[EXTRACTED MATERIAL]
- - -

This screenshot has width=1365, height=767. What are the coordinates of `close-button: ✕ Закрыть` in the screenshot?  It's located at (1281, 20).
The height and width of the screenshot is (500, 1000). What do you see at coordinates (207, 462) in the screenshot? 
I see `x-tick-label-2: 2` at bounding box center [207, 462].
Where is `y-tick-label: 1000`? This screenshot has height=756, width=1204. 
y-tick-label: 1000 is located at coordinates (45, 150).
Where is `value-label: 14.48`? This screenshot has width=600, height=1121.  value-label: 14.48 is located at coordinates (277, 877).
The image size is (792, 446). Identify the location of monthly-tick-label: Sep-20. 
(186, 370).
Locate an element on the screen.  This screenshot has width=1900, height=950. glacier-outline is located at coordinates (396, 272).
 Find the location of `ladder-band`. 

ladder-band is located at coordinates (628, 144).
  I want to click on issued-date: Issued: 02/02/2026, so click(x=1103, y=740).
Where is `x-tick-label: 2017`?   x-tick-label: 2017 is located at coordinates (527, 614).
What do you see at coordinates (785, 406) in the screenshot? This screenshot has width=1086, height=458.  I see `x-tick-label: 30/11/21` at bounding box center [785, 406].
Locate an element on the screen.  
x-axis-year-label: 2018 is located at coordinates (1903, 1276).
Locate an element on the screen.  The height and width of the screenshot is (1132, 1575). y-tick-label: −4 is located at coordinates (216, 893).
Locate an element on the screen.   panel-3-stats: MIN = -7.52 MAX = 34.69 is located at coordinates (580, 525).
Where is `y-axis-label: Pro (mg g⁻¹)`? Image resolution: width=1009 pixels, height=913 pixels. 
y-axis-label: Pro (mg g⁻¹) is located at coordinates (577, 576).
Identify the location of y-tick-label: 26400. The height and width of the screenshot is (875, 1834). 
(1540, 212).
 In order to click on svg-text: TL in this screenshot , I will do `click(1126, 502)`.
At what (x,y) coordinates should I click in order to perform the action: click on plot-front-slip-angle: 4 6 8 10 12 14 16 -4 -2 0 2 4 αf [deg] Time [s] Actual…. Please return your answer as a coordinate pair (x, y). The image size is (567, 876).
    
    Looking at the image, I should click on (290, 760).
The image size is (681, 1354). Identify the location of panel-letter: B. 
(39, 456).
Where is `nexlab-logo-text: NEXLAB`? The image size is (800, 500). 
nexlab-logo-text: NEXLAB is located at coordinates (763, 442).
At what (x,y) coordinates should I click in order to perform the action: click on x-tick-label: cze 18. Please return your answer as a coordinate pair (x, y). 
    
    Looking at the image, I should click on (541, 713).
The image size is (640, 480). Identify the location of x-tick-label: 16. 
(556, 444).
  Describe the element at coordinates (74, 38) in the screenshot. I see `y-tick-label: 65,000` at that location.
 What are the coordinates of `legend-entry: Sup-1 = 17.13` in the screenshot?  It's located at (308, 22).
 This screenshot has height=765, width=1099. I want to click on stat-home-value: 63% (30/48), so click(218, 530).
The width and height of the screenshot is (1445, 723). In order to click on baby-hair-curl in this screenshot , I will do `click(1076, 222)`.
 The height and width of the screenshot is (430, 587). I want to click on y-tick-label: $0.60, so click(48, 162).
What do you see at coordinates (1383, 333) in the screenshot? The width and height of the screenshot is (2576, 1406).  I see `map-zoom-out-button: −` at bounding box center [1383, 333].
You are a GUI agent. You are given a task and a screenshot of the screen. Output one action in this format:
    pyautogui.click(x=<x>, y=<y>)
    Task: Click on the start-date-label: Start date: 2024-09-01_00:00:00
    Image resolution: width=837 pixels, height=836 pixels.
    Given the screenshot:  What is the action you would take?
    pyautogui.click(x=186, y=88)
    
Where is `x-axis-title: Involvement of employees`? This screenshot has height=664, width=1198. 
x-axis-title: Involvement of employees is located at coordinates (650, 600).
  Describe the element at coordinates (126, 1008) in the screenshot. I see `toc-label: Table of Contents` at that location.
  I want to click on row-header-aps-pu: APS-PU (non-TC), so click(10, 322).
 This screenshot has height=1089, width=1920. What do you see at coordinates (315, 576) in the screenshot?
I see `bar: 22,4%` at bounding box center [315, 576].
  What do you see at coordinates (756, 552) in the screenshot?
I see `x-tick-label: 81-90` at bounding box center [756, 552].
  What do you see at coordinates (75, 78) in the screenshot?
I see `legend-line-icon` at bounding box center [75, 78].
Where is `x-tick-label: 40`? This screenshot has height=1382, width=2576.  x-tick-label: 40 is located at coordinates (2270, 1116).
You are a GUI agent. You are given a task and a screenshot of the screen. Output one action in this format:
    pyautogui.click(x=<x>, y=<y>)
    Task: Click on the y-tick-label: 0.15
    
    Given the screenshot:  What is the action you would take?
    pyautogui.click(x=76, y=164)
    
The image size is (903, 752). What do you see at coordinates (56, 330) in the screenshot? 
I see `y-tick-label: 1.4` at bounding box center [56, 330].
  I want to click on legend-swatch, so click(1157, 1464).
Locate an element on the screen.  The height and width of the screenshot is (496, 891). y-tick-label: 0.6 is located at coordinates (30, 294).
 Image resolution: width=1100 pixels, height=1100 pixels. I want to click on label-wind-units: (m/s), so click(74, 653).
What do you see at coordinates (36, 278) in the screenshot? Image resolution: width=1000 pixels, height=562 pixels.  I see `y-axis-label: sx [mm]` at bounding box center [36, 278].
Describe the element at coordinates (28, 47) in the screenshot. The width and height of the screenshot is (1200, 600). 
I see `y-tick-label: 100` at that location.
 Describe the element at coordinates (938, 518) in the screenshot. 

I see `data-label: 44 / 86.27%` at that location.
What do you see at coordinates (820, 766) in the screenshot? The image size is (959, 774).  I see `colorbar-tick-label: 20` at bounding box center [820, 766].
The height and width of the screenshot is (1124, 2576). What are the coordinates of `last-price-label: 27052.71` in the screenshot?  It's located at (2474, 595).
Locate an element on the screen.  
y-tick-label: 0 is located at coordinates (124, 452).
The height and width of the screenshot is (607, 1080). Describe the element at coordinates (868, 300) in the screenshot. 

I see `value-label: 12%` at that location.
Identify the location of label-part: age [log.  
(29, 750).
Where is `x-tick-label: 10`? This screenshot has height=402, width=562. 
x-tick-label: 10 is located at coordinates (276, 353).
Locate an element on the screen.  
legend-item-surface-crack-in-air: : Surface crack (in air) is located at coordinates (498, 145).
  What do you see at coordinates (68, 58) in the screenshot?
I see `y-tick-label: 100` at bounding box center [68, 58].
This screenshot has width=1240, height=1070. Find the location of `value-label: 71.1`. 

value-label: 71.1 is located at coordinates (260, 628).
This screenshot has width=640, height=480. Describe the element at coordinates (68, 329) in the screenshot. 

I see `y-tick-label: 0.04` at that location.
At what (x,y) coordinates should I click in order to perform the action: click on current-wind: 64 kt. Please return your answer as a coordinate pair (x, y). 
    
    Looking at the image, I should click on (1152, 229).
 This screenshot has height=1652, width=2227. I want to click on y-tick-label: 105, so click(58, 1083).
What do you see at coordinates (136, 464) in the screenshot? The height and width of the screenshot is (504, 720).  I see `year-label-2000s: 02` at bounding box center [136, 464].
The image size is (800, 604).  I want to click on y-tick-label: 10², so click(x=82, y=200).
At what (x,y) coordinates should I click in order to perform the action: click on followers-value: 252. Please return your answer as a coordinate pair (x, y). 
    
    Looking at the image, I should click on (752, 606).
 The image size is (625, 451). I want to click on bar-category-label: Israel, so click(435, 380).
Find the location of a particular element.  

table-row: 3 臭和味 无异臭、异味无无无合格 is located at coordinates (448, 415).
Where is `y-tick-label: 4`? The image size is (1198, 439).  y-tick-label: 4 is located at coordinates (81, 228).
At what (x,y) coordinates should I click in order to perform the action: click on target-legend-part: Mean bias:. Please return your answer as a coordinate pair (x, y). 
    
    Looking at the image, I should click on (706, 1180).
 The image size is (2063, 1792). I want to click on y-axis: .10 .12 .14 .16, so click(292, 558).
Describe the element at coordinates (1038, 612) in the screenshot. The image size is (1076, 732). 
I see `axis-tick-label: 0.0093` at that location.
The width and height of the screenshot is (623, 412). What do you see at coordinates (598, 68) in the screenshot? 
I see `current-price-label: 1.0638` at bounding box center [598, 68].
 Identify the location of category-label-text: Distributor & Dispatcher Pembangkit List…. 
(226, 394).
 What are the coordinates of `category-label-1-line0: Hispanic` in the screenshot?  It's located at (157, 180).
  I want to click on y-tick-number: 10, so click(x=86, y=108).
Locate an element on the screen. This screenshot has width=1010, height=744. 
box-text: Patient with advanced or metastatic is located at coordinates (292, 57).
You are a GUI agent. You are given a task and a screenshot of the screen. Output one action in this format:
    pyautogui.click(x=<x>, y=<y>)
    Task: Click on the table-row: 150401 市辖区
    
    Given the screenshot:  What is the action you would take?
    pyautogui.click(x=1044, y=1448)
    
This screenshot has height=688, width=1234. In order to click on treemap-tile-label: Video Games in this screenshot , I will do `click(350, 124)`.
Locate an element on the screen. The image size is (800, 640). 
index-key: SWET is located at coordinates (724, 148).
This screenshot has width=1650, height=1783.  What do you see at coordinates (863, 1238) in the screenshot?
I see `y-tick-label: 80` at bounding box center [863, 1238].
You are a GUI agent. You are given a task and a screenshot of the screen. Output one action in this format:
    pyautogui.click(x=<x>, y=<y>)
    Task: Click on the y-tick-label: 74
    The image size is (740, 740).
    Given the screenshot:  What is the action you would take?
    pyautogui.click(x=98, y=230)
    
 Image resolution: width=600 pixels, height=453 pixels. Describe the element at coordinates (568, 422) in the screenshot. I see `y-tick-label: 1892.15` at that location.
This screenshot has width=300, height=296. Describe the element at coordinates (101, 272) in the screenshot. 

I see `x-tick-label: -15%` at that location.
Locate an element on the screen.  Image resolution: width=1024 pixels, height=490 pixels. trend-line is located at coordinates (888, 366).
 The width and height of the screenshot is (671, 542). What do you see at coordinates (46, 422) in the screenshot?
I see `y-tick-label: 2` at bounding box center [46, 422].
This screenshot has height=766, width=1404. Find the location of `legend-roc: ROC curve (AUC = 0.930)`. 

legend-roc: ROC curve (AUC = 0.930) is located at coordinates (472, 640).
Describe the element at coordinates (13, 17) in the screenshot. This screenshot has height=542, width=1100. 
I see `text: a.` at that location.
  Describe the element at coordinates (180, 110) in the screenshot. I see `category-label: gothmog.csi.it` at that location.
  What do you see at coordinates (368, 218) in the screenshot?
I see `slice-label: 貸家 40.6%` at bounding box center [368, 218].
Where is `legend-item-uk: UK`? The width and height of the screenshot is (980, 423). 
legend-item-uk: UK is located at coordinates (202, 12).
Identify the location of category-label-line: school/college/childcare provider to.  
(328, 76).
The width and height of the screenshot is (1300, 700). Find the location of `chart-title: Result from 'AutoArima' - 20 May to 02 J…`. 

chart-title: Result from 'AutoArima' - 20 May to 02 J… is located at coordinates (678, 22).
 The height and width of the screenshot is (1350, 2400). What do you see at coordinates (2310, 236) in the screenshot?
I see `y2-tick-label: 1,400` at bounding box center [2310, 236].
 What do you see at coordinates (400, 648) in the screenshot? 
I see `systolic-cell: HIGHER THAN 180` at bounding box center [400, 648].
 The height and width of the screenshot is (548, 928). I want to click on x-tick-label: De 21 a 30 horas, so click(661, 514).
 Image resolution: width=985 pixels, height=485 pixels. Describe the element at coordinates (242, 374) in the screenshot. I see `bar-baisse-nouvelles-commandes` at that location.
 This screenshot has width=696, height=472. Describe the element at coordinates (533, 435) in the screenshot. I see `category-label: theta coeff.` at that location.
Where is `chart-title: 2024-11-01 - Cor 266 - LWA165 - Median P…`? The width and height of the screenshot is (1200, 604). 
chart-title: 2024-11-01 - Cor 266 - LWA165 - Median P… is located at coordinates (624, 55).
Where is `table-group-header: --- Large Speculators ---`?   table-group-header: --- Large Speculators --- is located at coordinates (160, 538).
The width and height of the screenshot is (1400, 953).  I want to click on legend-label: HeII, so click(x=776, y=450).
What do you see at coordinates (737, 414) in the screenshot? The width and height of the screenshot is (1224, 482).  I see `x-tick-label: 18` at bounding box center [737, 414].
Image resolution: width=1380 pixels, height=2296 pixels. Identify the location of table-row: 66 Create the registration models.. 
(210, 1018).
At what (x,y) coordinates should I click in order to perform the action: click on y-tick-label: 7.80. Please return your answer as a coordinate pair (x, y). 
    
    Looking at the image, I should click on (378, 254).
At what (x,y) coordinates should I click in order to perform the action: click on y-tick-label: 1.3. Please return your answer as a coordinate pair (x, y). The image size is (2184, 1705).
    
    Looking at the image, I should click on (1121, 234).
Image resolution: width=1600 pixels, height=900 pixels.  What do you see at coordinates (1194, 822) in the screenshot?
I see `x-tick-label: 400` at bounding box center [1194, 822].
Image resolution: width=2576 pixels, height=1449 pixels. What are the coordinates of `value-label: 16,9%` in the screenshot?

- - -

[WHAT IS NEEDED] Reproduce the material verbatim, beginning at the line containing "The width and height of the screenshot is (1300, 700)." and stopping after the line containing "center [2310, 236].".

[ANSWER TO THE PROBLEM]
The width and height of the screenshot is (1300, 700). Find the location of `chart-title: Result from 'AutoArima' - 20 May to 02 J…`. 

chart-title: Result from 'AutoArima' - 20 May to 02 J… is located at coordinates (678, 22).
 The height and width of the screenshot is (1350, 2400). What do you see at coordinates (2310, 236) in the screenshot?
I see `y2-tick-label: 1,400` at bounding box center [2310, 236].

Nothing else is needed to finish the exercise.